My impression overall is that the bottom line is that pro-life leaning people are roughly 50% of the population (including 50%-ish of women by the way). The Constitution, Bill of Rights, Amendments, Supreme Court, all of that stuff, is meant to cover things we have more like 90% agreement with as a society. In this view, Roe v Wade was always an ugly hack. There's nothing about it in the Constitution and it's ridiculously stunted reasoning by abortion activists to get their preferred point of view enacted as court precedent and thus immune to legislative processes. Keeping it in place only serves to ensure we are constantly fighting Holy Wars over Supreme Court nominees over whether they will or won't swear to keep the ridiculous charade in place at all costs.

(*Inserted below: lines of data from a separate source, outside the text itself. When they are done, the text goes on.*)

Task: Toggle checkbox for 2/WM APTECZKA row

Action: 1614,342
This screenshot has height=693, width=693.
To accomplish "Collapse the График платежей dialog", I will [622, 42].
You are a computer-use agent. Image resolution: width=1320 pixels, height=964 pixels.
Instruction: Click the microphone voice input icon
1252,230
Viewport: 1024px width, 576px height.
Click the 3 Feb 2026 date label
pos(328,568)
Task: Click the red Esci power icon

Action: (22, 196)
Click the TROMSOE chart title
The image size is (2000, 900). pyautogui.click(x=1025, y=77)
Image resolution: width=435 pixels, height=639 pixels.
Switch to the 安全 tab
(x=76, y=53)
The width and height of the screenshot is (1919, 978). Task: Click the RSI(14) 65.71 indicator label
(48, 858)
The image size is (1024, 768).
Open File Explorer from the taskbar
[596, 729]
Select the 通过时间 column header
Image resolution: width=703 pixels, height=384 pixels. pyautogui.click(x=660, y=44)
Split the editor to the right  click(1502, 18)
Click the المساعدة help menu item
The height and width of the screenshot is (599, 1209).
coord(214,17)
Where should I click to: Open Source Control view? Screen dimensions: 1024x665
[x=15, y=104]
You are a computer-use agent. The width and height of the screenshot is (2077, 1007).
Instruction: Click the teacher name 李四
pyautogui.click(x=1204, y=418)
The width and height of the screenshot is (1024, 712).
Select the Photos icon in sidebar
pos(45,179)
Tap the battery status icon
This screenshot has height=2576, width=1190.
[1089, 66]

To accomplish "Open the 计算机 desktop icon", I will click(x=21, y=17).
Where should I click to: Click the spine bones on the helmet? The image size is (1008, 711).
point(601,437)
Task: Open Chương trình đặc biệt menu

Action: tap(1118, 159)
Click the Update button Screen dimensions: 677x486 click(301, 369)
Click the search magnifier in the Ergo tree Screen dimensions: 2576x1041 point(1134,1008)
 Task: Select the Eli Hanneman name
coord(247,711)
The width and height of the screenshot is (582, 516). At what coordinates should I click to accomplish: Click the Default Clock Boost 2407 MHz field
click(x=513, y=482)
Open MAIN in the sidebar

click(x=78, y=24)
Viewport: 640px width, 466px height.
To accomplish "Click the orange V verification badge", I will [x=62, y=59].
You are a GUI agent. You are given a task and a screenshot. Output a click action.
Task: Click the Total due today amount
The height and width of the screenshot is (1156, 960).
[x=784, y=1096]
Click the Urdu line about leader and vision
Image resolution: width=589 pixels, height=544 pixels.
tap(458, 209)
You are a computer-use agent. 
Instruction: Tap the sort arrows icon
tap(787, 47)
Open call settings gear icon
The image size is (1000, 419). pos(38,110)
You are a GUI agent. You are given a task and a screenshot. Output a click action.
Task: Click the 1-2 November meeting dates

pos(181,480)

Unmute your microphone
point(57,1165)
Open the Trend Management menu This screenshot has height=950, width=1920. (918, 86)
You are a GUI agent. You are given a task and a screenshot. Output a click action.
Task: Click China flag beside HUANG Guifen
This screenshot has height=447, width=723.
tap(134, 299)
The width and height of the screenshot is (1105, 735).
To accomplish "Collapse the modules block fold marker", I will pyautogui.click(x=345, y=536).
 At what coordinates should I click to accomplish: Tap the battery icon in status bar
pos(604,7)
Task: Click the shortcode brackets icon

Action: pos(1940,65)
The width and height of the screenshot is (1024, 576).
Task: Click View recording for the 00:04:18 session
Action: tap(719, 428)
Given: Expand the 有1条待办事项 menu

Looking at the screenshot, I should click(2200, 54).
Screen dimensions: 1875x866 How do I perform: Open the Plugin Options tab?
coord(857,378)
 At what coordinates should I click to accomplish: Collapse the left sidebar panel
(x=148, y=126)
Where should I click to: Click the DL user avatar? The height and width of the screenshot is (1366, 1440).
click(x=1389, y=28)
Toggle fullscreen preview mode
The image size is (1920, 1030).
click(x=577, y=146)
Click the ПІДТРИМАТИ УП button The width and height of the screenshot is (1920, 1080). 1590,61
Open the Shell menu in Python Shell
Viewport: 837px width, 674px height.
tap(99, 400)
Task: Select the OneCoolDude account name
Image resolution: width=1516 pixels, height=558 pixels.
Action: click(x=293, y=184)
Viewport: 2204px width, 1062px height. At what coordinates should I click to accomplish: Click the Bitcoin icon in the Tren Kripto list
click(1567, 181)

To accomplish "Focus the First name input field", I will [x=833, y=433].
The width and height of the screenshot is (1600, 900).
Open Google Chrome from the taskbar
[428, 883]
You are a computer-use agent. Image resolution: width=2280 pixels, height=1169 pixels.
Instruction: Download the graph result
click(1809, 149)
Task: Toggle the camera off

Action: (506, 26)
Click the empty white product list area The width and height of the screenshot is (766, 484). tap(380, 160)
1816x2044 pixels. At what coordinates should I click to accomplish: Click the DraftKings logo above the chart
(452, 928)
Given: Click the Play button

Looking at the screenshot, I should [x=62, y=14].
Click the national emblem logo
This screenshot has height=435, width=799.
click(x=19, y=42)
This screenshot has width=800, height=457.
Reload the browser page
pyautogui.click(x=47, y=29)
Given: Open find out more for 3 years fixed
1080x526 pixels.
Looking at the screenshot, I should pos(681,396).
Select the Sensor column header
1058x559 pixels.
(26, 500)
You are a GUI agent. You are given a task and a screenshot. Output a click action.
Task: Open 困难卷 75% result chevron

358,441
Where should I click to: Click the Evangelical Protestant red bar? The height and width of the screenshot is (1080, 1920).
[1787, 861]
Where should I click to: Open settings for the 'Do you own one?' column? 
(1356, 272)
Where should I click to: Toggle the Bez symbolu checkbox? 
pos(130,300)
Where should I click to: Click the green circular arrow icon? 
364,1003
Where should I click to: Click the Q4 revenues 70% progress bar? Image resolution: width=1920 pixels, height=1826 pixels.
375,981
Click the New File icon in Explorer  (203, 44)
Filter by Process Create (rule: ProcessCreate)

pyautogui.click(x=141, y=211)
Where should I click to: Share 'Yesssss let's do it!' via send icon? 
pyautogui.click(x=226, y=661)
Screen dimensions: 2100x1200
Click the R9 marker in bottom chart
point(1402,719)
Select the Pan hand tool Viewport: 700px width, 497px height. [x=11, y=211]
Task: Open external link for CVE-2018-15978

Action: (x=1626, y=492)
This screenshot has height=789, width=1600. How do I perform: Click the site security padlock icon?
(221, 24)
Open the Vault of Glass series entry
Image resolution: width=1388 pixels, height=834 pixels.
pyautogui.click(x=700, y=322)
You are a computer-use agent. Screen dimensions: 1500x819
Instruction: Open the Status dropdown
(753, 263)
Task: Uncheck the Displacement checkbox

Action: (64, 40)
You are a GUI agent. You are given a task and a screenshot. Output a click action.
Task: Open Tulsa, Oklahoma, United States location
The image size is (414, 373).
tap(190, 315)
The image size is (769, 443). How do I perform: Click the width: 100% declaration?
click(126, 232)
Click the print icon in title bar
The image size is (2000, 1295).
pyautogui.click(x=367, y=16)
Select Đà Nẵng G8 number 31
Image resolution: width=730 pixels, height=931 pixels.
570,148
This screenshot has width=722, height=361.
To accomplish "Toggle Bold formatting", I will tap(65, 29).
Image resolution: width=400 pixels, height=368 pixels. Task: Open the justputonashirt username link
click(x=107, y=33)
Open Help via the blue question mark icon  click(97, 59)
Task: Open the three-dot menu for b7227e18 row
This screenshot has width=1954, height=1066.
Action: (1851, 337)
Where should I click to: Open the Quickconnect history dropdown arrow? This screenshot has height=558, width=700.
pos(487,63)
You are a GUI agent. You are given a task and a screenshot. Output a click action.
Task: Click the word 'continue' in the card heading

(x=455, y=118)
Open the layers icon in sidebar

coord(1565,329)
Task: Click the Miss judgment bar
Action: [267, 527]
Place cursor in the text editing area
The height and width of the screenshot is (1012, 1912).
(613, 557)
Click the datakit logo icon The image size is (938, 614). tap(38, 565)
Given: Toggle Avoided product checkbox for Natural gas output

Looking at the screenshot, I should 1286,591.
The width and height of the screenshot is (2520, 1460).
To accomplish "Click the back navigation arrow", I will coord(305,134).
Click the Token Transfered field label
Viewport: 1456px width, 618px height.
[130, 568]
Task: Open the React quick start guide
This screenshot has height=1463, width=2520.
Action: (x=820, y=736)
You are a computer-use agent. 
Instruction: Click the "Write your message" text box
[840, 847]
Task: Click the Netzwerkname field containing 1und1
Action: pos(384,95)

The Constitutional Amendment process is very tough for a reason - only things that we have very broad and long-lasting agreement on in our society should end up enshrined at that level and protected by court rulings. If we desire to have abortion granted that level of protection, it should be done right - by passing an explicit Constitutional Amendment about it. If there isn't the support level needed to do that, then abortion doesn't belong there and issues around it should be resolved by state and federal legislation, the way it was intended to be. That's why I think this is a good thing - states where pro-life is strong will now be able to pass and enforce the legislation they wanted to, hopefully without bothering people outside their state much. States where pro-choice is string will continue to be able to have abortion on-demand. People with strong positions on the wrong side of one of those lines will be able to move somewhere that their preferred policy is in place. Democracy in action!
Bottom line, pro-life is a solid segment of our population and they aren't going away. If your political position is that their policy preference must be absolutely suppressed at all costs, then what you're advocating for is not Democracy.
I lean red overall politically, and I am aware that this may have cost red team / Republicans some degree of the gains they would have expected in the recent midterms. I think that's a reasonable price to pay to get this issue off of the national stage. Let the states make their preferred laws, let them sneer at each other, and keep the courts for things we aspirationally have broader agreement on.
I mean, the reality is, with the advent of mass media, people will only put up with what they see as people within their coalition being hurt by people outside of their coalition, and being told they can't stop it because of some lines on a map. That started, at least in the US, w/ Uncle Tom's Cabin, and has only expanded with the advent of radio, TV, and now social media. People at least get nations are nations - the argument over state's rights was shot in Appotomax, and then put into the ground at Selma.
Not to bring Civil Right's into it, do you honestly think the 60's and 70's would've gone better if interracial marriage stated illegal until the early-to-mid 80's, which is when it crossed 50% approval in Gallup polling?
We're a representative democracy bounded by a Constitution that guarantees rights - we've never been, and nobody close to power has ever really advocated for total legislative supremacy or direct democracy.
I get your first point, though I suppose that's something that all movements of any sort will have to live with in the modern age.
On the second, I don't think I agree. I'm saying we need to make a reasonably good-faith effort to follow our constitutional processes in the intended ways. As far as I know, nothing that could reasonably be described as that took place with respect to the civil rights conflicts. I think Roe v Wade is pretty far from that.